The Center for Latin American and Caribbean Studies and the NYU Department of History hosts a book presentation titled, Marijuana Boom: The Rise and Fall of Colombia's First Drug Paradise, by Lina Britto (Northwestern University), as a part of the New Work in Latin American History Lecture Series.
This event is free and open to the public.
About the Book:
Before Colombia became one of the world’s largest producers of cocaine in the 1980s, traffickers from the Caribbean coast partnered with American buyers in the 1970s to make the South American country the main supplier of marijuana for a booming US drug market, fueled by the US hippie counterculture. How did Colombia become central to the creation of an international drug trafficking circuit?

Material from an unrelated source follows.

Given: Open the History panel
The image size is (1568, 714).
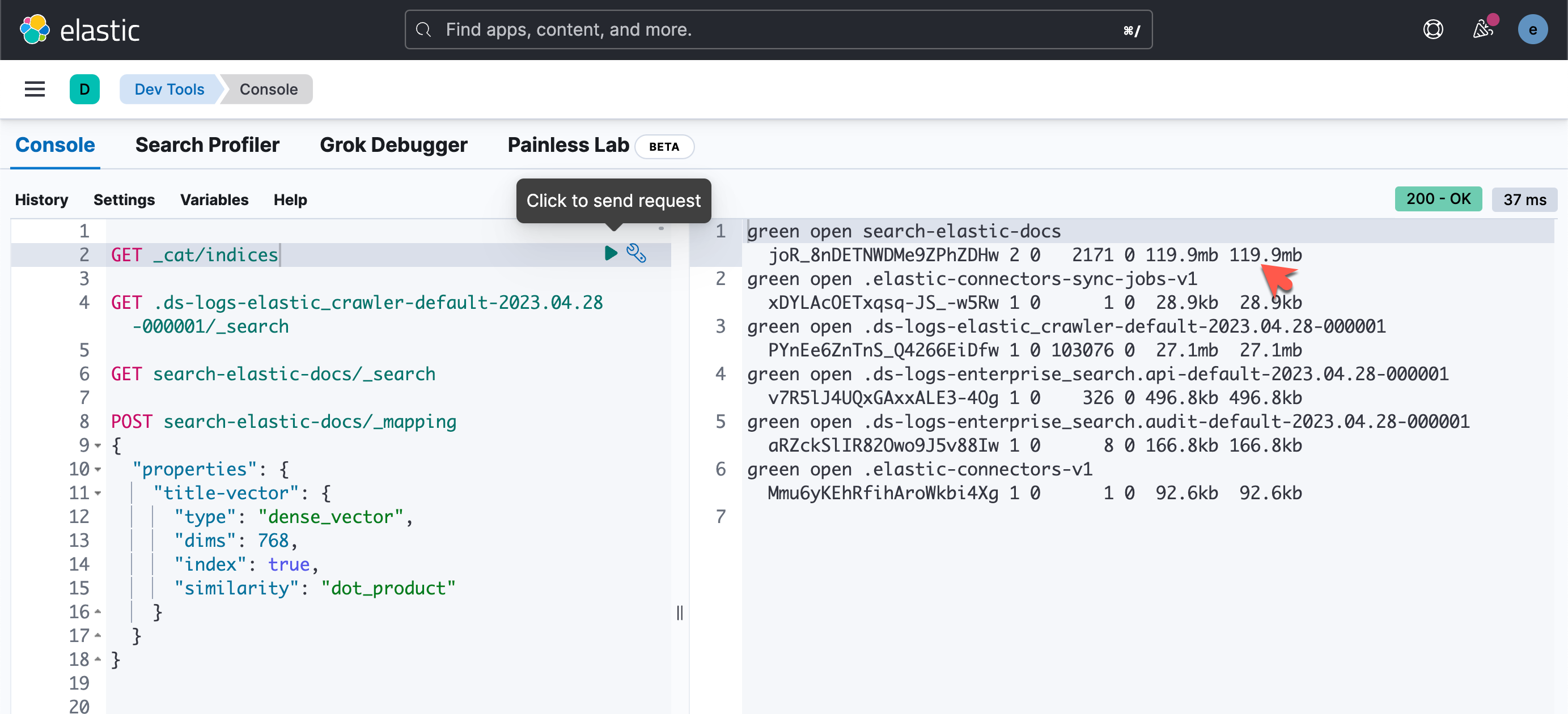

Marijuana Boom is the story of this forgotten history. Combining deep archival research with unprecedented oral history, Lina Britto deciphers a puzzle: Why did the Colombian coffee republic, a model of Latin American representative democracy and economic modernization, transform into a drug paradise, and at what cost?
About the Author:
Lina Britto (Ph.D., New York University, 2013) is an historian of modern Latin America and the Caribbean. Her work situates the emergence and consolidation of illegal drug smuggling networks in the Caribbean and Andean regions of Colombia, particularly marijuana, in the context of a growing articulation between the country and the United States during the Cold War. She was awarded grants from the Social Science Research Council, the American Council of Learned Societies and Andrew Mellon Foundation, and the Charlotte Newcombe Foundation and Woodrow Wilson National Fellowship Foundation. She received a postdoctoral fellowship from the Harvard Academy for International and Area Studies, Harvard University, and her dissertation won a Martin Diskin Dissertation Award honorable mention from the Latin American Studies Association in 2014. She has published in Revista Contemporánea—from the Grupo de Estudios Interdisciplinario del Pasado Reciente (GEIPAR)—, the Hispanic American Historical Review, North American Congress on Latin America-NACLA, and El Espectador (Colombia). She is preparing a book manuscript on Colombia’s marijuana boom in the 1970s based on extensive fieldwork and oral history in the Colombian Caribbean, as well as archival research in Colombia and the United States. Her courses at Northwestern focus on the hemispheric history of the drug trade and the war on drugs, popular music and nation-state formation, oral history and Cold War terror, and contemporary Latin America in historical perspective.